Oct 13, 2021 @ 8:45

SC affirms psychological abuse conviction of man who evicted wife, brought mistress home

The Supreme Court (SC) has affirmed a Zambales man’s conviction of committing psychological violence against his wife who, after being kicked out of their house, was told by their children that he brought home his mistress.

In a 14-page decision on G.R. No. 241390, the SC 3rd Division denied the man’s petition assailing the March 19, 2018 decision of the Court of Appeals (CA) to uphold his October 27, 2016 conviction by the Iba Regional Trial Court (RTC) Branch 71 for violation of Section 3(c) of the Anti-Violence Against Women and Children Act of 2004.

The man, whose name was not disclosed following guidelines on sensitive family cases, was sentenced by the RTC to suffer imprisonment of a minimum of 4 years, 2 months and 1 day to a maximum of 8 years and 1 day.

The SC modified the penalty by prolonging the minimum term to 6 months and 1 day and imposing a fine of ₱100,000. It also directed the man to undergo mandatory psychological counseling or psychiatric treatment.

Records showed that his wife claimed that he was a habitual drunkard and womanizer. She accused her of evicting her and their five children after they had a fight in 2010.

The children, except for the youngest one, returned home to compel their father to support them. However, he kept being drunk and eventually brought home a woman that he introduced to them as their aunt. The woman went on to live in the house.

The SC held that the man “committed psychological violence through marital infidelity and public ridicule or humiliation, which caused mental anguish and emotional suffering upon his wife.”

The man argued that his wife could not have suffered psychological violence because she did not have personal knowledge of his infidelity, having learned of it only from their daughter’s text messages.

However, the SC said the daughter’s text messages fell under the exception to the rule against hearsay, because it was considered an “independently relevant statement.” The daughter also confirmed having sent the text messages when she testified in court.

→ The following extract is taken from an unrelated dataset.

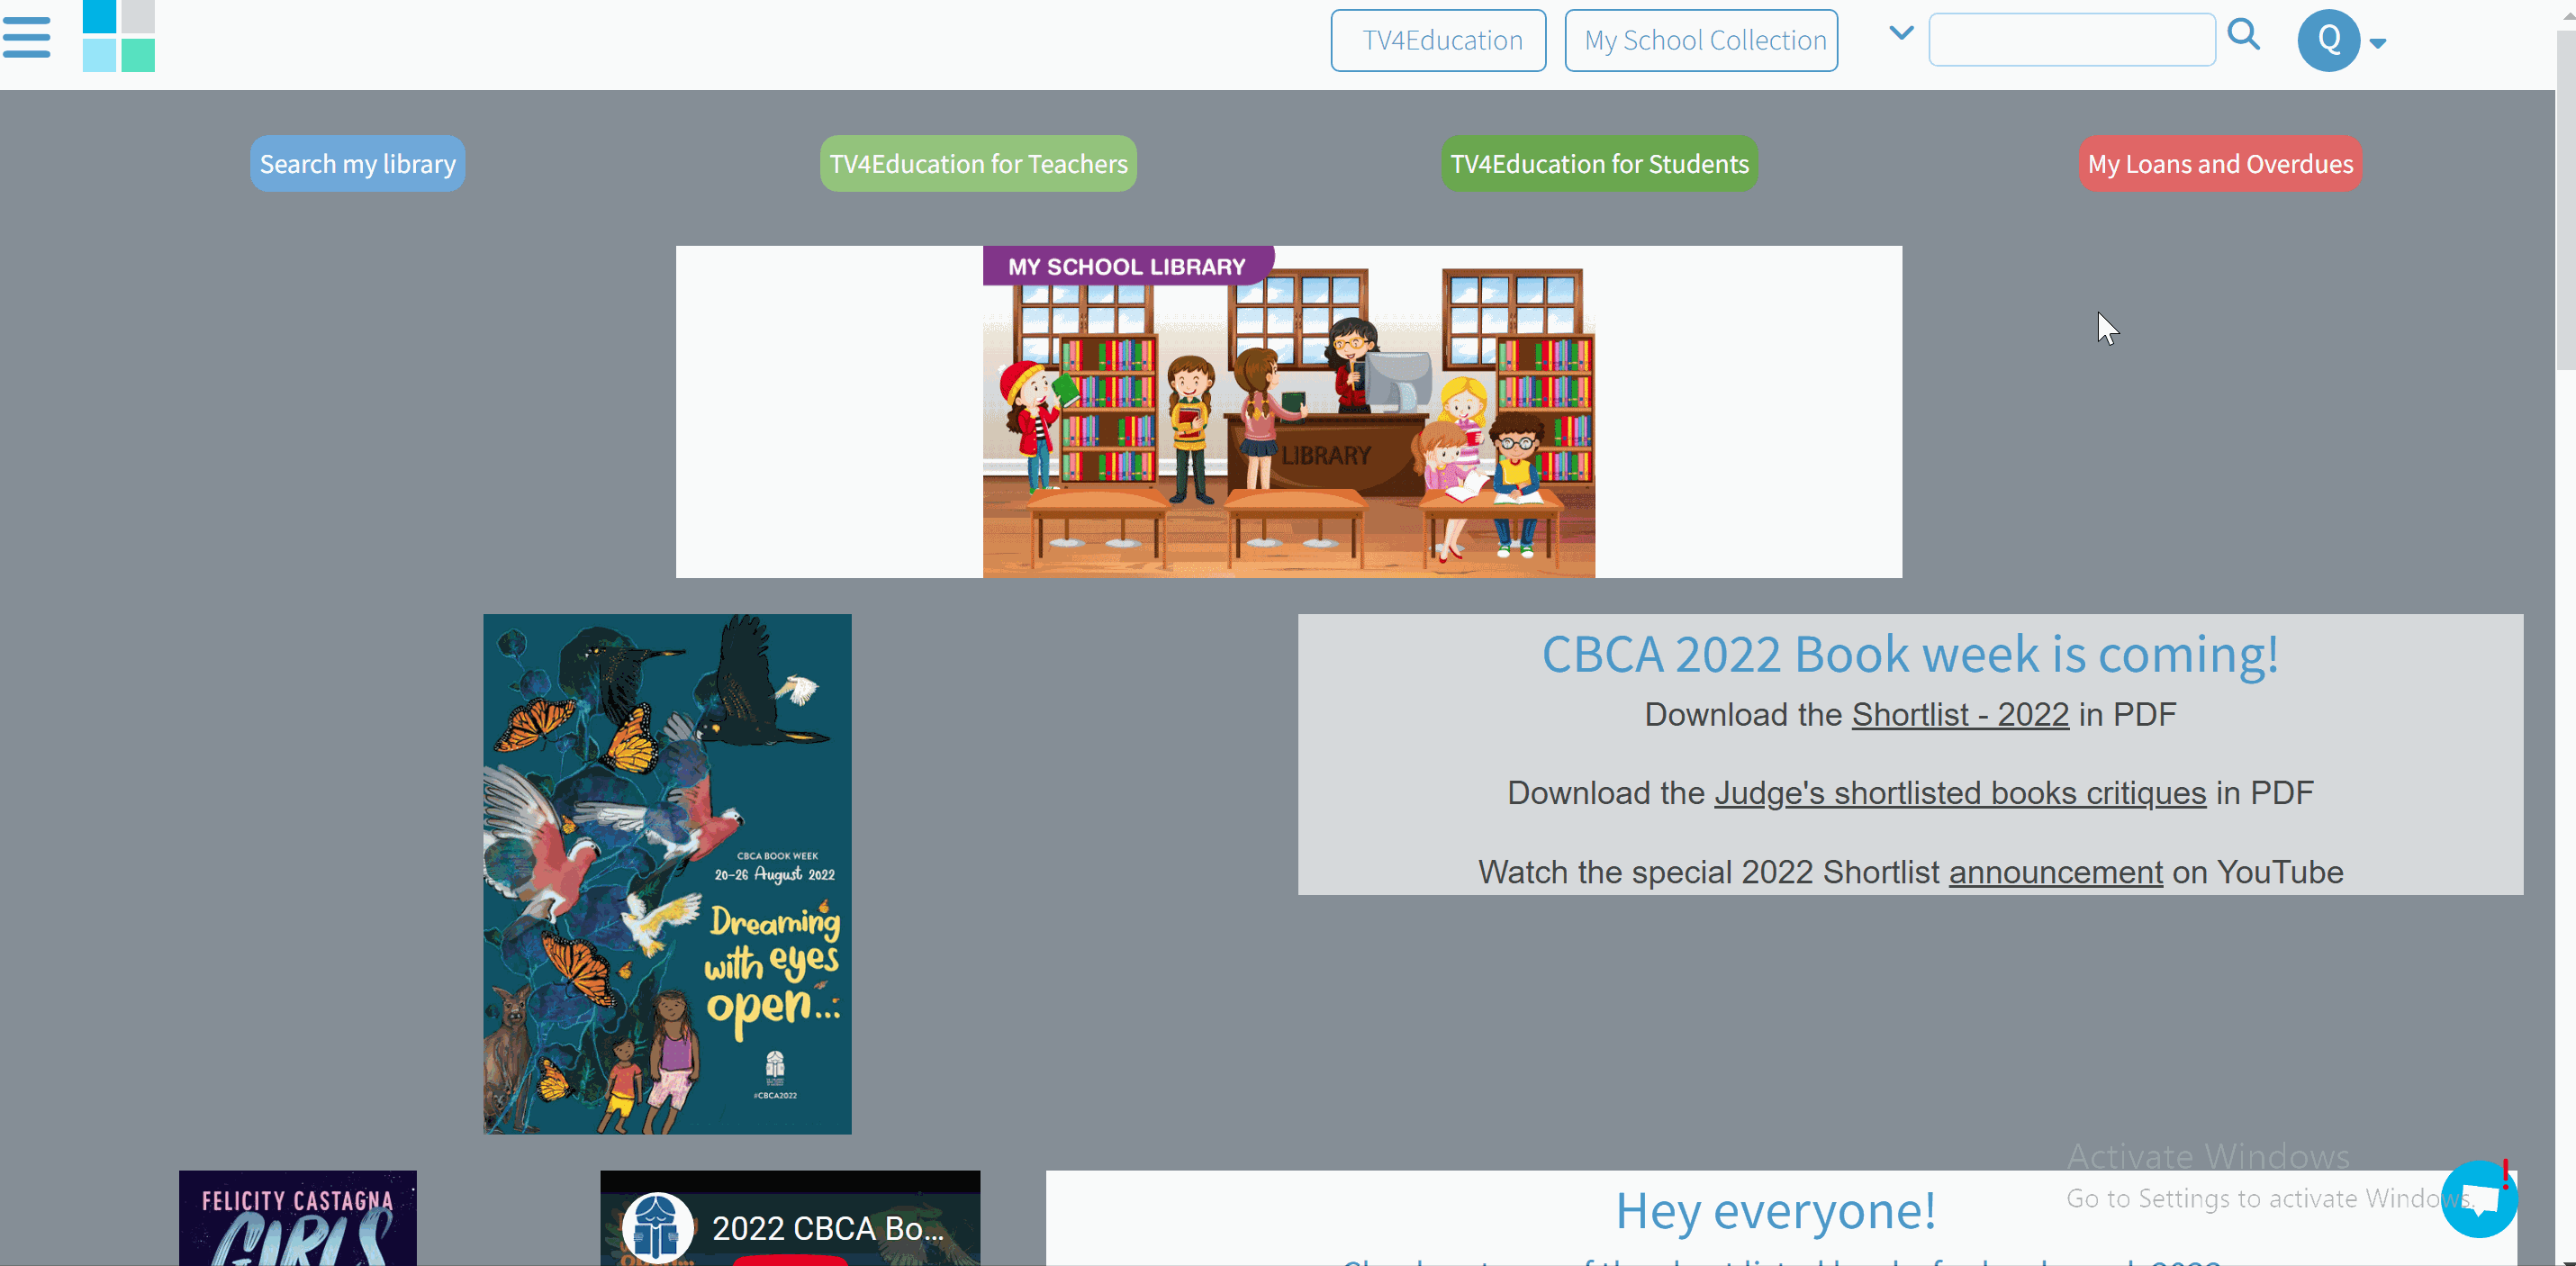Open the Shortlist - 2022 PDF link
The image size is (2576, 1266).
pyautogui.click(x=1960, y=715)
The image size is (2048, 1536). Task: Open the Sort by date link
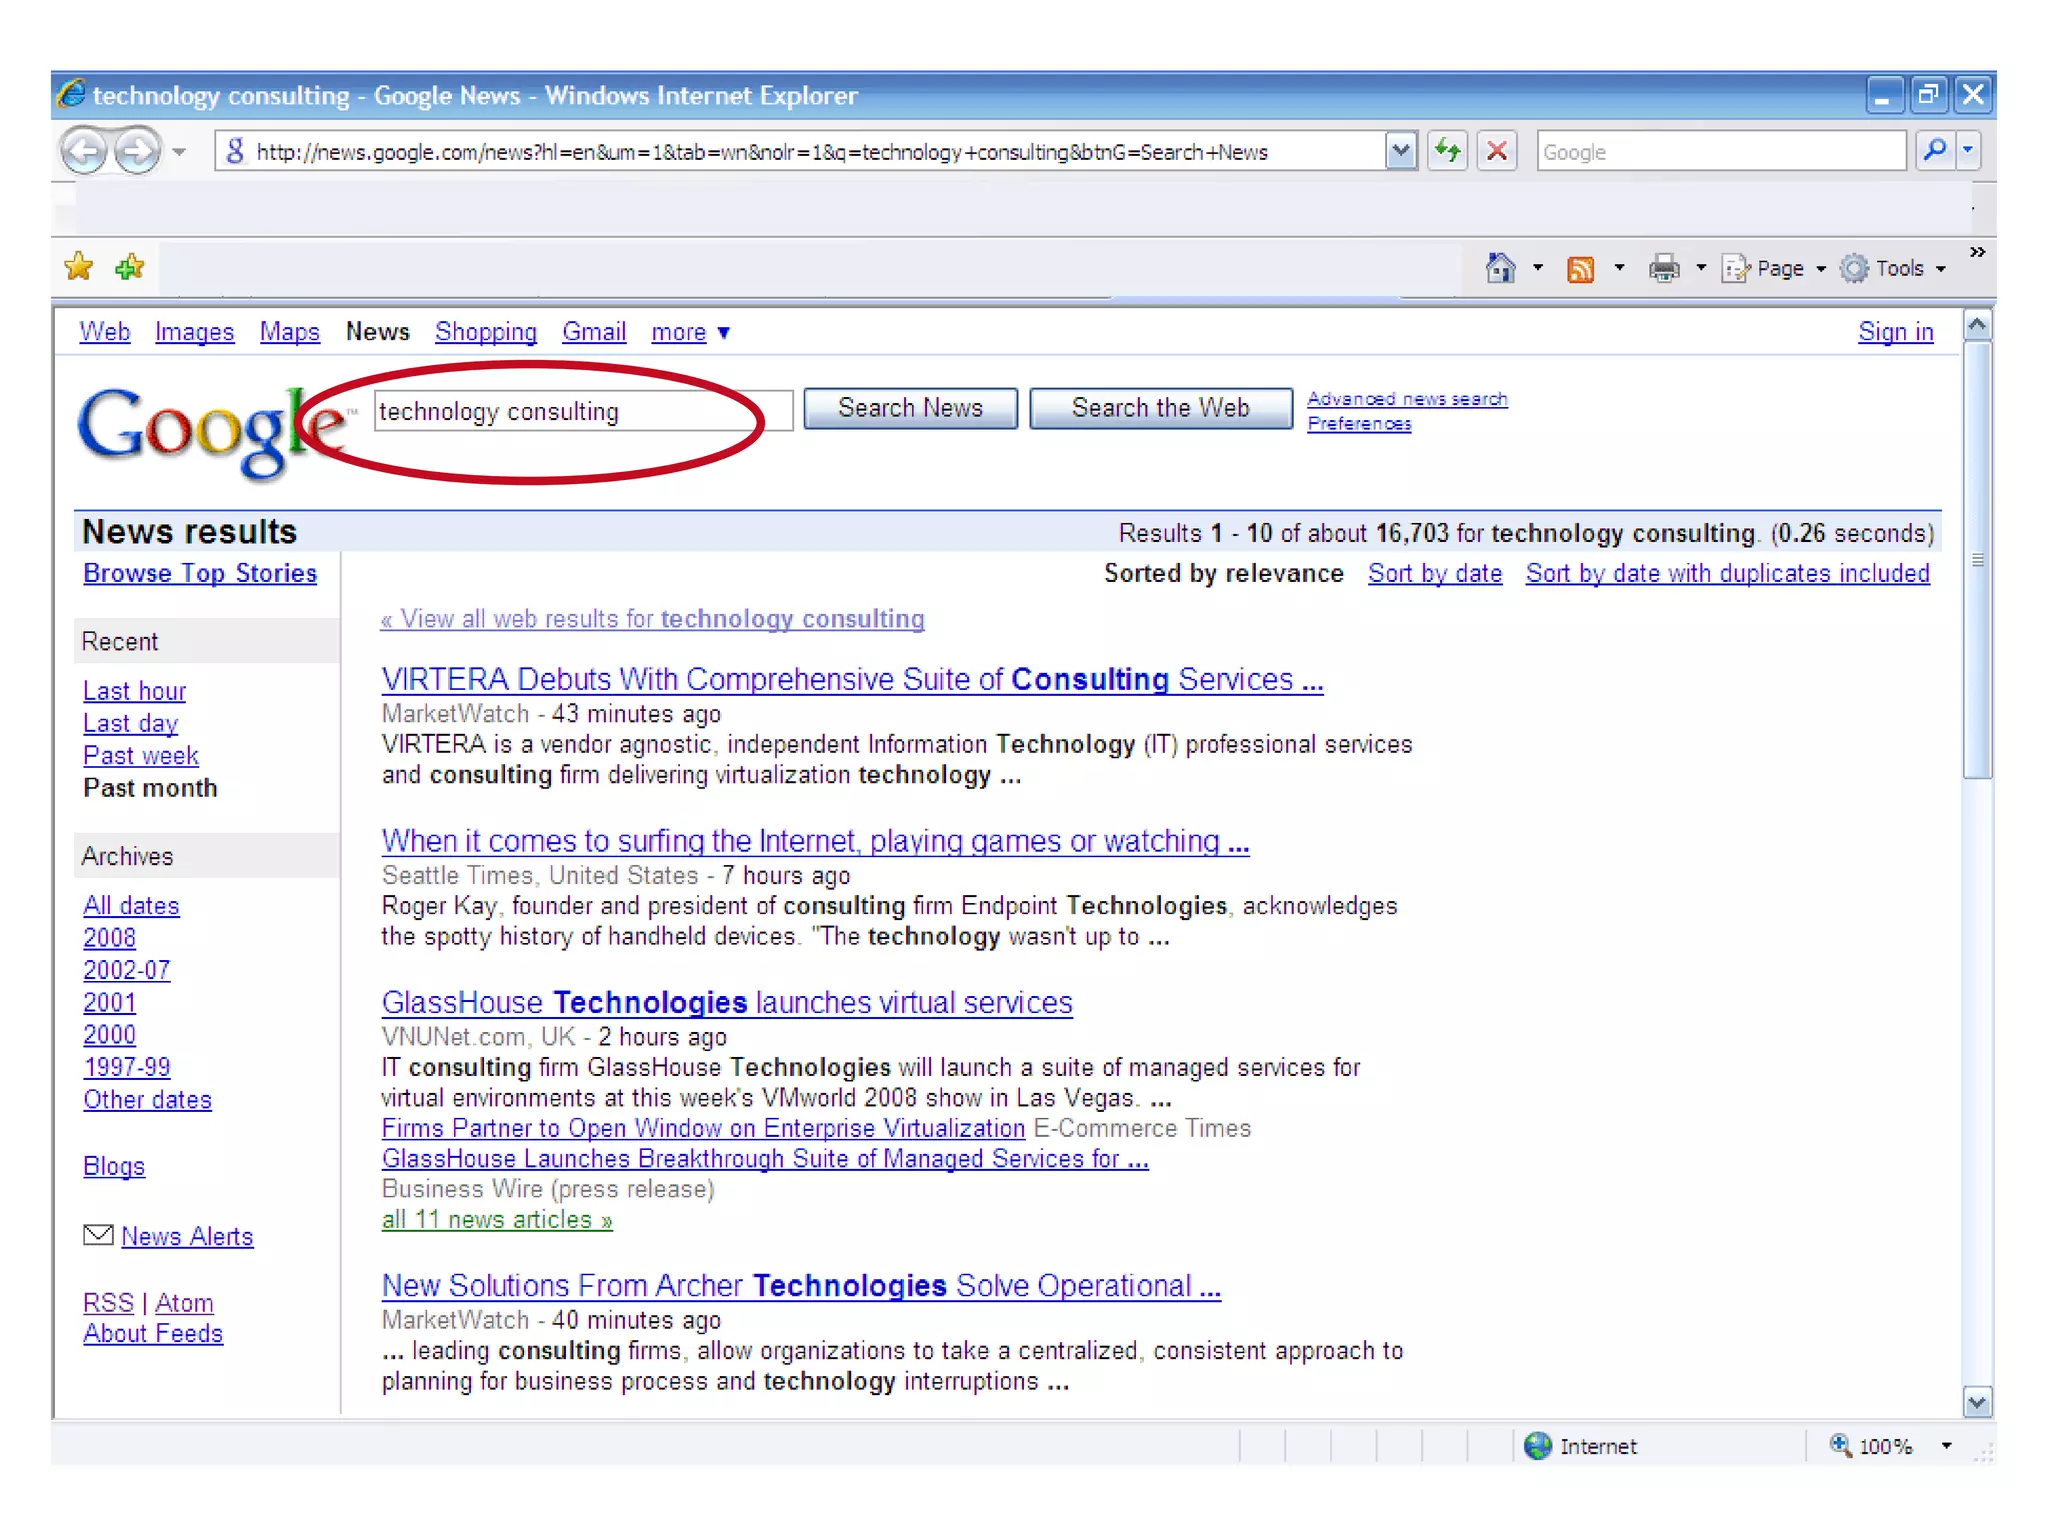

The SC also rejected the man’s claim that his wife’s mental or psychological pain was “merely imaginary.”

“Just because the wife was not bodily present to witness the unfaithfulness of her husband, it does not negate the emotional pain and anguish his infidelity caused her,” read the decision penned by Associate Justice Edgardo delos Santos.

“All the more when the hot issue is about a husband bringing his mistress into the family home to live with his children. In this case, the mental anguish suffered by the wife is compounded by public ridicule and humiliation,” it added.